MATERIAL AND METHODS : Twenty-three patients with unstable thoracolumbar spine fractures were treated with posterior short segment instrumentation and fusion. Eleven cases classified into group A were not fixed at the fractured vertebre. They were followed up to average 45 months(24-79). Twelve cases classified into group B were treated with screw fixation at the injured vertebra and followed up to average 38 months(14-78). Authors evaluated the radiologic assessment, such as wedge angle of fractured body, local kyphotic angle and wedge index(the ratio of anterior body height to posterior body height), the neurologic assessment by Frankel grade system and functional assessment by Denis system. RESULTS : There was no complication resulted from additional pedicle screw fixation at fractured level. In rediologic assessment, wedge angle were measured at preoperative, postoperative and last follow-up time as follows; in group A, 22.2degrees -11.3degrees -14.1degrees and in group B, 19.5degrees -8.8degrees -9.8degrees . The local kyphotic angle measured were 17.9degrees -7.0degrees -14degrees in group A and 17.1degrees -6.3degrees -7.9degrees in group B. The wedge index were 42.9%-22.6%-28.5% in group A and 40%-19.5%-22.4% in group B. At last follow-up time, eight eases showed Frankel grade E and three cases showed grade D in group A, and all cases of group B were Frankel E. Denis pain score were satisfctory in all of both group and Denis work score were also satisfactory in two group except one case of group A. CONCLUSIONS : Additional screw fixation at fractured verteba did not cause any complication.
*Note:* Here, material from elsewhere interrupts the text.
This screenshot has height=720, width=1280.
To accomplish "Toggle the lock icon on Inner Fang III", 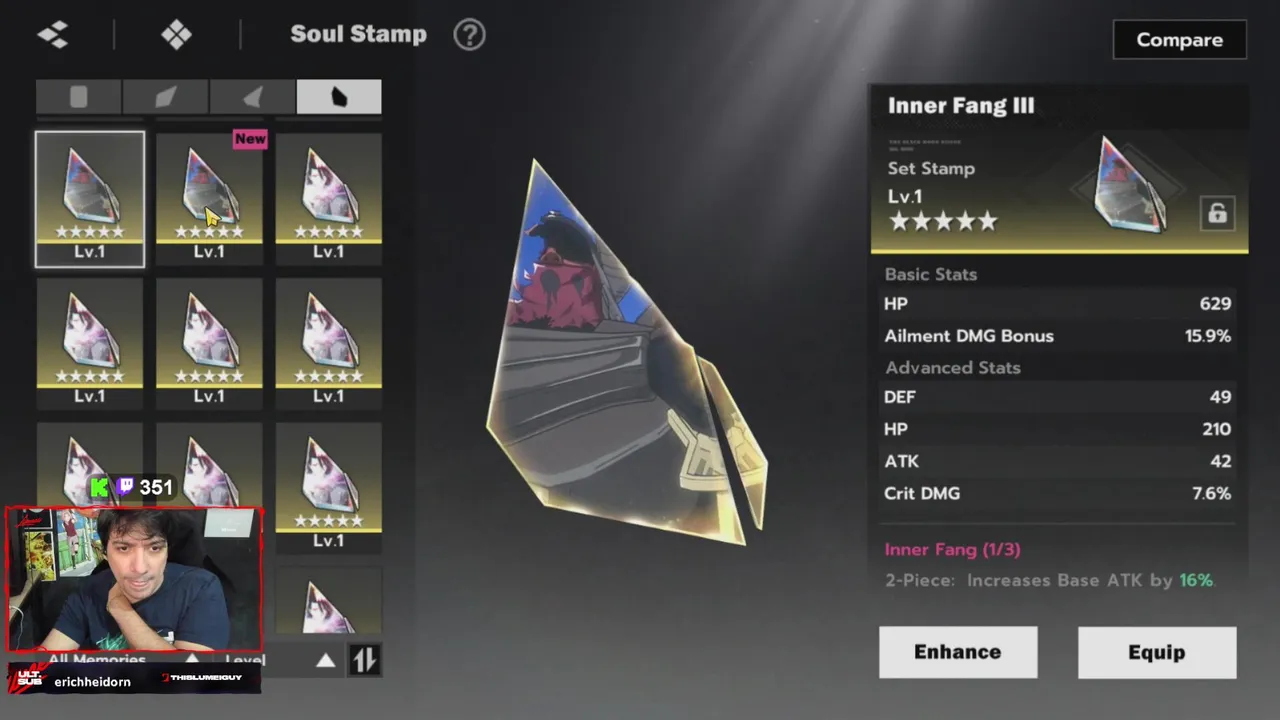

There was no significant difference in reduction rate between two groups(P>0.05), but group B showed better maintenance of correction of kyphotic deformity than that of group A(P<0.05). In conclusion, it seems that additional screw fixation at fractured level may be better method in maintaining asgittal alignment and decreasing the risk collapsing of body.